Cela fait quatre mois que deux explosions ont ravagé le port et une partie de la ville de Beyrouth au Liban. Et il y a six jours, le premier ministre Hassan Diab et trois ex-ministres ont été inculpés, accusés de négligence dans le stockage du nitrate d’ammonium dans le port de la ville. Pour l’heure, le chantier est au point mort.
Depuis plusieurs mois, des bénévoles, des humanitaires et même l’armée se mobilisent pour nettoyer les dégâts. Plus récemment, un plan dit "de réforme, de relèvement et de reconstruction" a été conçu par l'Union européenne, les Nations unies et la Banque mondiale. Il chiffre à 2 milliards 500 millions de dollars la somme nécessaire pour tout reconstruire. Mais le déblocage de ces fonds se fera à une condition : que le gouvernement engage de réelles réformes pour en finir avec la corruption, en créant notamment un nouveau gouvernement.
Rien n’avance pour l’heure et la reconstruction de Beyrouth est au point mort. Sans l’implication de l’État, il n’y a pas de direction fixée. "Il est très clair que le gouvernement libanais ne fait rien car il n’a pas d’argent et attend de l’argent de la communauté internationale", explique Éric Verdeil, professeur de géographie à Sciences Po et spécialiste du Liban.

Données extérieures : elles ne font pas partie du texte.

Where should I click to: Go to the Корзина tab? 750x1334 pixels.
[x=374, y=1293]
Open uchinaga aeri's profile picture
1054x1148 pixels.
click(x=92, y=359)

Les explosions dans le port ont fait près de 200 morts et blessé environ 6500 personnes. Le souffle de ces explosions de nitrate d’ammonium ont bien sûr dévasté les habitations jusqu’à dix kilomètres à la ronde. Il faudra sûrement réfléchir à un plan d’urbanisme global. Sans action du gouvernement, les Beyrouthins risquent d’attendre longtemps avant que le quartier renaisse. "On peut craindre qu’en l’absence de décision que des appartements restent vides, que les immeubles soient abandonnés et deviennent des ruines", s’inquiète Éric Verdeil.
La colère contre une classe politique corrompue, au pouvoir depuis les années 1990 est toujours très forte. Il y a six jours, la justice a inculpé des membres du gouvernement dans cette affaire des explosions. Parmi eux, Hassan Diab, le Premier ministre qui a présenté sa démission mais qui continue de gérer les affaires courantes. Lundi 14 décembre, il a d'ailleurs refusé d'être interrogé par le juge en charge de l'affaire. Trois autres ministres doivent eux aussi être entendus.
C’est assez inédit mais pour certains cela ne suffit pas encore car les responsables présumés de cette négligence sont bien plus nombreux, estime Ziad Majed, politologue franco-libanais, qui dénonce aussi la non-indépendance du système judiciaire. "La justice n’est pas indépendante, il y a des considérations politiques et confessionnelles", explique-t-il.
Le système politique basé sur le confessionnalisme est une des causes du blocage politique dans le pays. Chaque communauté se partage proportionnellement le pouvoir et pour décider et même former un gouvernement, il faut qu’il y ait consensus entre les chefs de ces groupes. Mais ce consensus est introuvable, ce qui empêche le pays d’avancer. "Il y a toujours des représentants de communautés qui ne sont pas satisfaits, qui bloquent", regrette Ziad Majed.
Elle peut fixer des conditions, comme le fait de débloquer des fonds seulement si une réforme est engagée. Emmanuel Macron s'était rendu au Liban peu de temps après les explosions. Les autorités lui avaient assuré que des réformes seraient engagées et qu’un nouveau gouvernement verrait le jour. Il n’en est rien. "L’erreur de la démarche française c’est de penser que ce système peut se réformer. Il a conduit à la faillite dans le pays. Quand la France propose une solution qui vise à garder ce même personnel politique, c’est une impasse totale", affirme Agnès Levallois, vice-présidente de l'Institut de Recherche et d'études Méditerranée Moyen-Orient (iReMMO). Emmanuel Macron doit retourner à Beyrouth avant Noël, sa troisième visite après l’explosion.
Dans cette crise il y a donc relativement peu d’issue de secours. Une des pistes envisagées par l'opposition qui se forme au Liban est la création d’un État laïc, pour changer de système et ne plus avoir besoin d'un total consensus pour agir.